Sulindac and Celecoxib Regulate Cell Cycle Progression by p53/p21 Up Regulation to Induce Apoptosis During Initial Stages of Experimental Colorectal Cancer

Abstract

In the present study we have elaborated the putative mechanisms could be followed by the non-steroidal anti-inflammatory drugs (NSAIDs) viz. Sulindac and Celecoxib in the regulation of cell cycle checkpoints along with tumor suppressor proteins to achieve their chemopreventive effects in the initial stages of experimental colorectal cancer. Male Sprague-Dawley rats were administered with 1,2-dimethylhydrazine dihydrochloride (DMH) to produce early stages of colorectal carcinogenesis. The mRNA expression profiles of various target genes were analyzed by RT-PCR and validated by quantitative real-time PCR, whereas protein expression was analyzed by Western blotting. Nuclear localization of transcription factors or other nuclear proteins was analyzed by electrophoretic mobility shift assay and immunofluorescence. Flowcytometry was performed to analyze the differential apoptotic events and cell cycle regulation. Molecular docking studies with different target proteins were also performed to deduce the various putative mechanisms of action followed by Sulindac and Celecoxib. We observed that DMH administration has abruptly increased the proliferation of colonic cells which is macroscopically visible in the form of multiple plaque lesions and co-relates with the disturbed molecular mechanisms of cell cycle regulation.

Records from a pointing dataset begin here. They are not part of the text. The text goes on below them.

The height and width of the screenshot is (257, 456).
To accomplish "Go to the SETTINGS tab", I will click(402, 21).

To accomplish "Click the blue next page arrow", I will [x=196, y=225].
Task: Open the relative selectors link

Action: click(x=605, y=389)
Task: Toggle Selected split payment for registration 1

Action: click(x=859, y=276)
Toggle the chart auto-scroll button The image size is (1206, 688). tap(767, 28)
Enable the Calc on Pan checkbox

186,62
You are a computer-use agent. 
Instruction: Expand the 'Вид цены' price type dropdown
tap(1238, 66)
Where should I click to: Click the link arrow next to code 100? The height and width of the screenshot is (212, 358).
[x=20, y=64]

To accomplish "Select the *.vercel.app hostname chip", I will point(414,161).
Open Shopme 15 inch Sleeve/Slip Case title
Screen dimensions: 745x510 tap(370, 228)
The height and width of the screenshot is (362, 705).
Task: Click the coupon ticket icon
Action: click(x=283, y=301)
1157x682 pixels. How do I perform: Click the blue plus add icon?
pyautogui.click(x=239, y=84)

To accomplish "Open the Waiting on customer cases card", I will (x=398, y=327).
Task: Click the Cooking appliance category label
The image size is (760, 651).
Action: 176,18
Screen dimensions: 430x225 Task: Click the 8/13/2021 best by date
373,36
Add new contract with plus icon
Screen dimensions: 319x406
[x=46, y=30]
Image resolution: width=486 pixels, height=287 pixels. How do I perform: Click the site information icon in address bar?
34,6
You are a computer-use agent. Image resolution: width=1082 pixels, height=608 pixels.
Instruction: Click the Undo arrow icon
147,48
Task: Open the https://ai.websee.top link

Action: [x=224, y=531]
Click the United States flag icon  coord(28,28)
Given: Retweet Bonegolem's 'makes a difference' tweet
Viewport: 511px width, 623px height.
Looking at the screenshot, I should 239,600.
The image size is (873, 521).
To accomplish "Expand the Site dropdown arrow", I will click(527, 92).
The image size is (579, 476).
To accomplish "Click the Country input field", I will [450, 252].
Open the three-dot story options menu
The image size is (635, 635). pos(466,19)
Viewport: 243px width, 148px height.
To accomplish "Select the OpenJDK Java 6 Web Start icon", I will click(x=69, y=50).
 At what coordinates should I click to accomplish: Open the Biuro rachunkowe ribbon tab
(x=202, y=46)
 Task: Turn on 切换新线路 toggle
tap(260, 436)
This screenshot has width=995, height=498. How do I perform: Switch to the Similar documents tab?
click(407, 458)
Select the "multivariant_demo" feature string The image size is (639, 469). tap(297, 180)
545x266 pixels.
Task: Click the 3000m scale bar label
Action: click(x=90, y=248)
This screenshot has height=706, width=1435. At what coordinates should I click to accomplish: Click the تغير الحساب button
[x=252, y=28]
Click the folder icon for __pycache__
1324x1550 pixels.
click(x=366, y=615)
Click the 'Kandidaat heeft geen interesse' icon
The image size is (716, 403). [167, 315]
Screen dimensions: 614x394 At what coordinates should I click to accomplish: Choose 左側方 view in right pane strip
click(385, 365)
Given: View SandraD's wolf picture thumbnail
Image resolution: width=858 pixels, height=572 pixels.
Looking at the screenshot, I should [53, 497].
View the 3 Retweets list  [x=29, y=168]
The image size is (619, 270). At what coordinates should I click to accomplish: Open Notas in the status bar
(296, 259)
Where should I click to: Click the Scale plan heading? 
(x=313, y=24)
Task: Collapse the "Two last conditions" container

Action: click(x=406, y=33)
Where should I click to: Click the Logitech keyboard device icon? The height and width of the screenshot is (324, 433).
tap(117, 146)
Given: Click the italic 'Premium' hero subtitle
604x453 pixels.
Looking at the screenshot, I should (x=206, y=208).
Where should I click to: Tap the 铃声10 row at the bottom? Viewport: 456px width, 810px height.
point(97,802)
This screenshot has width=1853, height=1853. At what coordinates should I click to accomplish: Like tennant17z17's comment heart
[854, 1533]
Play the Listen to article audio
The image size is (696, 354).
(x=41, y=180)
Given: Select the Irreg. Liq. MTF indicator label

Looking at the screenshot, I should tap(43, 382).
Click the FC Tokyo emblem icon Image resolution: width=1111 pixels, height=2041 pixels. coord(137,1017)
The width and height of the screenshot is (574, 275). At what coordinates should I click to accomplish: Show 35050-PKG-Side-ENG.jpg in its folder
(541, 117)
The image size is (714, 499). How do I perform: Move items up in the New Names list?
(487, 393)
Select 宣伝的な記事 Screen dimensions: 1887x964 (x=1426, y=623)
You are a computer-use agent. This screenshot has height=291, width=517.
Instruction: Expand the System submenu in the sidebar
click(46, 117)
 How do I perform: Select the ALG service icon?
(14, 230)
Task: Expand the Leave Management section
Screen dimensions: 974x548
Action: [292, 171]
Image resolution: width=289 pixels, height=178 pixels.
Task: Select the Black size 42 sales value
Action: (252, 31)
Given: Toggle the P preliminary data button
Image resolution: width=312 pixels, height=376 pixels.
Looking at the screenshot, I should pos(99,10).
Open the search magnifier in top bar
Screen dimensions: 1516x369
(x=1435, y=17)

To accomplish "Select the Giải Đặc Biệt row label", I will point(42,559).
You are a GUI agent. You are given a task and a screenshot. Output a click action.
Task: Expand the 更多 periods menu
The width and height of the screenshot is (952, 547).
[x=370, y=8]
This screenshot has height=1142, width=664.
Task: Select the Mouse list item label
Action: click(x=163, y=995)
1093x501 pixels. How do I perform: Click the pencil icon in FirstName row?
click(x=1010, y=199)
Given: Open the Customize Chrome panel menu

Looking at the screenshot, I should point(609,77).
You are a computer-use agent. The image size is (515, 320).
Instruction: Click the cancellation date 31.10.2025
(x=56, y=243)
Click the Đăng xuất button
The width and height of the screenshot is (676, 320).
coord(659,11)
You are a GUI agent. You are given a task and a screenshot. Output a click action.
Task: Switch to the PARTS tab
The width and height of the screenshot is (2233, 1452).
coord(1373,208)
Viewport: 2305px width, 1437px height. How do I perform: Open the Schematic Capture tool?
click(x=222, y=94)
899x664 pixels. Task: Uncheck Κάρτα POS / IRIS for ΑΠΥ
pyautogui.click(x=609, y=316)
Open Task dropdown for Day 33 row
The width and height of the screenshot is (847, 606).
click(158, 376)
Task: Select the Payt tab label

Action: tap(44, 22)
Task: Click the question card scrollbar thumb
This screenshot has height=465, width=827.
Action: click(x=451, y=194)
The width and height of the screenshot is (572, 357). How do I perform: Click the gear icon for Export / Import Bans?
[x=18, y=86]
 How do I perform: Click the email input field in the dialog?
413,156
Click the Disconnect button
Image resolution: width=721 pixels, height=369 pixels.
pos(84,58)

However, co-administration of NSAIDs has shown regulatory effects on cell cycle checkpoints via induction of various tumor suppressor proteins. We may conclude that Sulindac and Celecoxib could possibly follow p53/p21 mediated regulation of cell proliferation, where down regulation of NF-κB signaling and activation of PPARγ might serve as important additional events in vivo.